begin

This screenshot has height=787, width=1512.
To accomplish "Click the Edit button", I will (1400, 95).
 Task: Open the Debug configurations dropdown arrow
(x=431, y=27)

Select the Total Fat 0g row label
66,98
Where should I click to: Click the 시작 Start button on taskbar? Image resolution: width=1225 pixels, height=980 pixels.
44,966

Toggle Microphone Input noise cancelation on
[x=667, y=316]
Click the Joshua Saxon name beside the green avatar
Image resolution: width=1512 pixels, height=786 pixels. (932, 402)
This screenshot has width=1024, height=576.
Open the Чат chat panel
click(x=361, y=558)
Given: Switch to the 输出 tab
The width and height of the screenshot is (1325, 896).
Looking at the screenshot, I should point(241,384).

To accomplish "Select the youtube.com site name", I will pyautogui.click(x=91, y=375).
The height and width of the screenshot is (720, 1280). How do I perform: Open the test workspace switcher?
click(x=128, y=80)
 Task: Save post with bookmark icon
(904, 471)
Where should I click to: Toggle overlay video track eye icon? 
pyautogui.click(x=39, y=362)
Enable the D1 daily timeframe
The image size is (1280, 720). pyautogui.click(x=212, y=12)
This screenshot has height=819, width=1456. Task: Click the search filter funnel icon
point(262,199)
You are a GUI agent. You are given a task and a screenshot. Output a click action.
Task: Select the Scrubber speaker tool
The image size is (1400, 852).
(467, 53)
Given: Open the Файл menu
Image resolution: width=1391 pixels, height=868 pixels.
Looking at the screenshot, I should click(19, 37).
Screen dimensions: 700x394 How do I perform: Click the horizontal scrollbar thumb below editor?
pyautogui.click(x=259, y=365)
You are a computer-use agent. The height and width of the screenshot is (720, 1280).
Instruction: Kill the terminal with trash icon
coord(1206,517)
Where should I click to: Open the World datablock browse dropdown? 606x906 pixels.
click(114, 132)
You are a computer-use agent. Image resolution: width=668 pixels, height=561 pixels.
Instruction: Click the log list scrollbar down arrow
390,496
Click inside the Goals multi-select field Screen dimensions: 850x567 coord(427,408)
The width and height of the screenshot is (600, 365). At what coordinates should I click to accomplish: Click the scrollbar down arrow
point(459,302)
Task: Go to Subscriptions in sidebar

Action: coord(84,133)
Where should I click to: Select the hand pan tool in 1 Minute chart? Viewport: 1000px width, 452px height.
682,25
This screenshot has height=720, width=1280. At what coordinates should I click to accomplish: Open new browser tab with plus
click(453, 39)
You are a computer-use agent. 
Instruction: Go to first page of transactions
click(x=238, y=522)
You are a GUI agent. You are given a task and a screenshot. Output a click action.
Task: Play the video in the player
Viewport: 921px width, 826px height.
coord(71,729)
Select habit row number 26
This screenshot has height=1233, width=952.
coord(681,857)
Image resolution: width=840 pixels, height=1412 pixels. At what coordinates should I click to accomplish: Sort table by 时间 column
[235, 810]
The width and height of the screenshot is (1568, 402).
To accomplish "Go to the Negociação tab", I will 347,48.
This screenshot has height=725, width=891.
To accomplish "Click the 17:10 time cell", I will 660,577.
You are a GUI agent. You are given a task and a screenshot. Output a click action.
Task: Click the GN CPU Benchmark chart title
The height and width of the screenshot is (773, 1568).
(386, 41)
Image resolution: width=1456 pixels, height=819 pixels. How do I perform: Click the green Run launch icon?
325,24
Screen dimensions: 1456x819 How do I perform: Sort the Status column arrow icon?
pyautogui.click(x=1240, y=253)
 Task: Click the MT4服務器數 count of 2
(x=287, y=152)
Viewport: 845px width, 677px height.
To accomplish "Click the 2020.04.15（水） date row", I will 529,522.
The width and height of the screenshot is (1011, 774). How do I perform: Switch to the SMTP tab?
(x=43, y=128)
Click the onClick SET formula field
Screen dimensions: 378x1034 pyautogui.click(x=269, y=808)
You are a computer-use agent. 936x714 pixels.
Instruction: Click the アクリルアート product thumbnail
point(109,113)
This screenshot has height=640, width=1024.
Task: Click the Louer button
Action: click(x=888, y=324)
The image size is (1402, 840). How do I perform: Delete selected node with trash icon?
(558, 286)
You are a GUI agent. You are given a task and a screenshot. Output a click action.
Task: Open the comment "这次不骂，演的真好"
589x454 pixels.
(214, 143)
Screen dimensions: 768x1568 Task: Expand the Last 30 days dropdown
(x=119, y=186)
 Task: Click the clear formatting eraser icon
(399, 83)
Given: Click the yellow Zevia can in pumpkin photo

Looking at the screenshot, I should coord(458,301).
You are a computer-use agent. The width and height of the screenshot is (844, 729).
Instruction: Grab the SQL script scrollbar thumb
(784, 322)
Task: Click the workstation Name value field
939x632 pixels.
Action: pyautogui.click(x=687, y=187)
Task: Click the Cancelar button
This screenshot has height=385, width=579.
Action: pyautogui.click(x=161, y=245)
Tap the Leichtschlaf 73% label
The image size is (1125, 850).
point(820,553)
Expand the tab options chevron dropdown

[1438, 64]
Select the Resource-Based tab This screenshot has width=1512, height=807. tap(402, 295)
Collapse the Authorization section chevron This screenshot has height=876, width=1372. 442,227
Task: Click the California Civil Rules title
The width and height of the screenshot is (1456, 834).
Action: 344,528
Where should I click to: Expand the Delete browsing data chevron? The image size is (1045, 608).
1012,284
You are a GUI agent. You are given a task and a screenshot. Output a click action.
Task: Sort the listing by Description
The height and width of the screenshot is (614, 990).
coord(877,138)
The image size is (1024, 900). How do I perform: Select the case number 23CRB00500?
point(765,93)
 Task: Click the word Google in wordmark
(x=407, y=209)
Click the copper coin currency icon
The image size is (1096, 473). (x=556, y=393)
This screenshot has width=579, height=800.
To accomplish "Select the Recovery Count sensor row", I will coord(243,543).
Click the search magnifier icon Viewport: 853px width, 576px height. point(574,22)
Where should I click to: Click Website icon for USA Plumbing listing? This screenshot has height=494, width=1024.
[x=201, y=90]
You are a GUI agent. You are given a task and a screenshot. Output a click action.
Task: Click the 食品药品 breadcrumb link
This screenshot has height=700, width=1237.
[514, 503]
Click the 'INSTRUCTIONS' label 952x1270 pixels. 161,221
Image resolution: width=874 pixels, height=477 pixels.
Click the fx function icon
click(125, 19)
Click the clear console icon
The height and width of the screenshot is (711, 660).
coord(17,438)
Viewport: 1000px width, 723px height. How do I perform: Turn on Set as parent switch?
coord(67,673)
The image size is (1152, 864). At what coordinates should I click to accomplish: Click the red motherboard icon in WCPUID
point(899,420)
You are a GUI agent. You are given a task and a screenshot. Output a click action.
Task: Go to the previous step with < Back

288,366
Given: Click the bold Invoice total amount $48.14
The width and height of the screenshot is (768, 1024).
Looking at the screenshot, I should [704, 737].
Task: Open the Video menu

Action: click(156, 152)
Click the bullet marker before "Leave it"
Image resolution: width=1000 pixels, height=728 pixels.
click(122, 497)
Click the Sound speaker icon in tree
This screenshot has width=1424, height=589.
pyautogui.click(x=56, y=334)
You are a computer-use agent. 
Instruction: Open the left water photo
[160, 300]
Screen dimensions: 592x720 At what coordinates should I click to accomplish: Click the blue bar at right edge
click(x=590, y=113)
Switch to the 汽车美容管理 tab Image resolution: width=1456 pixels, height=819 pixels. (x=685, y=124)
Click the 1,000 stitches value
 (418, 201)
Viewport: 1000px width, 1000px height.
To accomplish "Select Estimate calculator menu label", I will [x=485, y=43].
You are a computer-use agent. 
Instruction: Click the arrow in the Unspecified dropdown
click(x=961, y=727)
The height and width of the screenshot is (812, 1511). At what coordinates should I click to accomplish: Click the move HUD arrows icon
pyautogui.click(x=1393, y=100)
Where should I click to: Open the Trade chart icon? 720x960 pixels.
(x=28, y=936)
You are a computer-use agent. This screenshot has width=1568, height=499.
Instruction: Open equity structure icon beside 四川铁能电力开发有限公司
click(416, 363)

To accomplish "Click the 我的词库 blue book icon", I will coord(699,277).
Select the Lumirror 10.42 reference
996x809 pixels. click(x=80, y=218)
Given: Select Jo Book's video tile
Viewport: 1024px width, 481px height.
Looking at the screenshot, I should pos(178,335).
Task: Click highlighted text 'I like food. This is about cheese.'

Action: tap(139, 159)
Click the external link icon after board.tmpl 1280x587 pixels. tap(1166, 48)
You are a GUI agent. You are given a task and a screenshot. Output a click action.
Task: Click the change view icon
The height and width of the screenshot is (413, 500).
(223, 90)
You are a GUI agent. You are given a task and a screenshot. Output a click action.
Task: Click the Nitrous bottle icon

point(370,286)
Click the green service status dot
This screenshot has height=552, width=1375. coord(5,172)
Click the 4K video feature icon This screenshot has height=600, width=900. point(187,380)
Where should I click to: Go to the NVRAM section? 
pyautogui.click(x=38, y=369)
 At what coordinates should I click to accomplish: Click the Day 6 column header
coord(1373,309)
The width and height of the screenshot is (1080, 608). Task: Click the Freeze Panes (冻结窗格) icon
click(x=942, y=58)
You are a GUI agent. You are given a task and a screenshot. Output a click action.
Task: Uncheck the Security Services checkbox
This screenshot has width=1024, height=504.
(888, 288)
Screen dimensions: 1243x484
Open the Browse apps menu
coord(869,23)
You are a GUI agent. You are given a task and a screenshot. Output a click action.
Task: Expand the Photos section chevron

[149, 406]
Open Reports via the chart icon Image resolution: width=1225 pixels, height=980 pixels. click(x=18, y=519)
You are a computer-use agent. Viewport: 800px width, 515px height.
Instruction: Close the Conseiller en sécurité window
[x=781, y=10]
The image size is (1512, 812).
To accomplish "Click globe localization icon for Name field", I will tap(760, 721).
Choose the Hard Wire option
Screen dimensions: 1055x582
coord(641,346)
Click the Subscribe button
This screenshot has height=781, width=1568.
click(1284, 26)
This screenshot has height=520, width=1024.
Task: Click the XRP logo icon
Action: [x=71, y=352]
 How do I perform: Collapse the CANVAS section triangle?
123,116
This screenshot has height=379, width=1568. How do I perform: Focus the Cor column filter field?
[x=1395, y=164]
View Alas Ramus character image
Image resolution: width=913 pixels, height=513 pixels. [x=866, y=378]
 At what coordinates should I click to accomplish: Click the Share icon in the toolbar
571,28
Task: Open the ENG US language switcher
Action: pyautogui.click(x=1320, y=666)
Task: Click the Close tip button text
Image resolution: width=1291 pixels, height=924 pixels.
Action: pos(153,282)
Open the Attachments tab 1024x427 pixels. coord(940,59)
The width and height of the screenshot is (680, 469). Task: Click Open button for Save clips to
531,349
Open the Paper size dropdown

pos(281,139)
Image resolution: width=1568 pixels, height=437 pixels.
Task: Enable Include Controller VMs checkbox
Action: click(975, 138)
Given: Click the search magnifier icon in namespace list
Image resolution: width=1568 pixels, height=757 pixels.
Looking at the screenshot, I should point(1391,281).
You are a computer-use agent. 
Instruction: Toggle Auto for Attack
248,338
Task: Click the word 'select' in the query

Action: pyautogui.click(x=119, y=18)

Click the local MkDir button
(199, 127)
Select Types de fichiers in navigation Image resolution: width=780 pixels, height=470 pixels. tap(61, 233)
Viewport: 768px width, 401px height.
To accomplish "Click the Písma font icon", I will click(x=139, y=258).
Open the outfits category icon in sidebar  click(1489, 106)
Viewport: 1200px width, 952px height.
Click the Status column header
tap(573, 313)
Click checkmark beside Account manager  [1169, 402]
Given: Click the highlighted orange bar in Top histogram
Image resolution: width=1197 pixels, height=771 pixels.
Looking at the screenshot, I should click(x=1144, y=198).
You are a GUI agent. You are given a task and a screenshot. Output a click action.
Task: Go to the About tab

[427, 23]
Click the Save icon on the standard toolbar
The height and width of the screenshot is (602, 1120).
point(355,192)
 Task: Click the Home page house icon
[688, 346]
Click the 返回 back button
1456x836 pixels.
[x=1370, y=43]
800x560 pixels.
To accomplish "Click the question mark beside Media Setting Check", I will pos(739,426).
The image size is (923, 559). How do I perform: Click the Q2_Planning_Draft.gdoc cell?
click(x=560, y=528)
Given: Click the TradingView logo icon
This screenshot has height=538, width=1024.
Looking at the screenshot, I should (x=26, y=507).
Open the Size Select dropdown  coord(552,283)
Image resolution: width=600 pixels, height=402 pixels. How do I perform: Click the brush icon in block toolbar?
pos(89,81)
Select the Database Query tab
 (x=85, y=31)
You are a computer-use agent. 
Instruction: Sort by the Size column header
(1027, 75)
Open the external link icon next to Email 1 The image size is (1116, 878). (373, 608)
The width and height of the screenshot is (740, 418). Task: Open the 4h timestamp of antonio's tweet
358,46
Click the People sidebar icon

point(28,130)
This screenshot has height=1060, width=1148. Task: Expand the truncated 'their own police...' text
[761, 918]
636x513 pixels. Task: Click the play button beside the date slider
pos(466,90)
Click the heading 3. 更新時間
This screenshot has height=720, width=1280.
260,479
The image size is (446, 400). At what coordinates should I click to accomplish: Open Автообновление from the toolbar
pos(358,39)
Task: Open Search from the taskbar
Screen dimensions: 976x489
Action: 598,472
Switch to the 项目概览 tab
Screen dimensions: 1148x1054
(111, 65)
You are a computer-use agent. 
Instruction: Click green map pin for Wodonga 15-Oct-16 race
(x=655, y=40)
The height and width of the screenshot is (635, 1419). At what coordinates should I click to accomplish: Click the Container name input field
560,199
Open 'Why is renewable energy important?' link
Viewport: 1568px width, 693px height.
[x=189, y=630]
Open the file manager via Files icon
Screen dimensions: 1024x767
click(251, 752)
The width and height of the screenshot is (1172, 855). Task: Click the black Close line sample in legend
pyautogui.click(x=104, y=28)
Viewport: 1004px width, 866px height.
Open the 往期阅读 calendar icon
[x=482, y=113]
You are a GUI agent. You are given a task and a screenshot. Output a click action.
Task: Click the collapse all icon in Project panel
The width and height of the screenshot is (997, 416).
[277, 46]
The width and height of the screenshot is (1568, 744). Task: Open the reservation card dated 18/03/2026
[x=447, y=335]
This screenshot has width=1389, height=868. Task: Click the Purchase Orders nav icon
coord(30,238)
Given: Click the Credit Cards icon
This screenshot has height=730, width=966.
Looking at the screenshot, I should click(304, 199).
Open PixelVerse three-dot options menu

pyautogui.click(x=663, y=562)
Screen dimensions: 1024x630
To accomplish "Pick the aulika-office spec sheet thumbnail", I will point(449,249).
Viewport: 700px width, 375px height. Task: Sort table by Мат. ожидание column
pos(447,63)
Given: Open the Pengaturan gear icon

end

Problem statement → Lay out the entries as a Markdown table with columns Row and Line, covering everything from the first line of the entries through the line holding "[x=667, y=316]", inclusive. Number each line in Row and skip blank lines.

Full answer →
| Row | Line |
|---|---|
| 1 | This screenshot has height=787, width=1512. |
| 2 | To accomplish "Click the Edit button", I will (1400, 95). |
| 3 |  Task: Open the Debug configurations dropdown arrow |
| 4 | (x=431, y=27) |
| 5 | Select the Total Fat 0g row label |
| 6 | 66,98 |
| 7 | Where should I click to: Click the 시작 Start button on taskbar? Image resolution: width=1225 pixels, height=980 pixels. |
| 8 | 44,966 |
| 9 | Toggle Microphone Input noise cancelation on |
| 10 | [x=667, y=316] |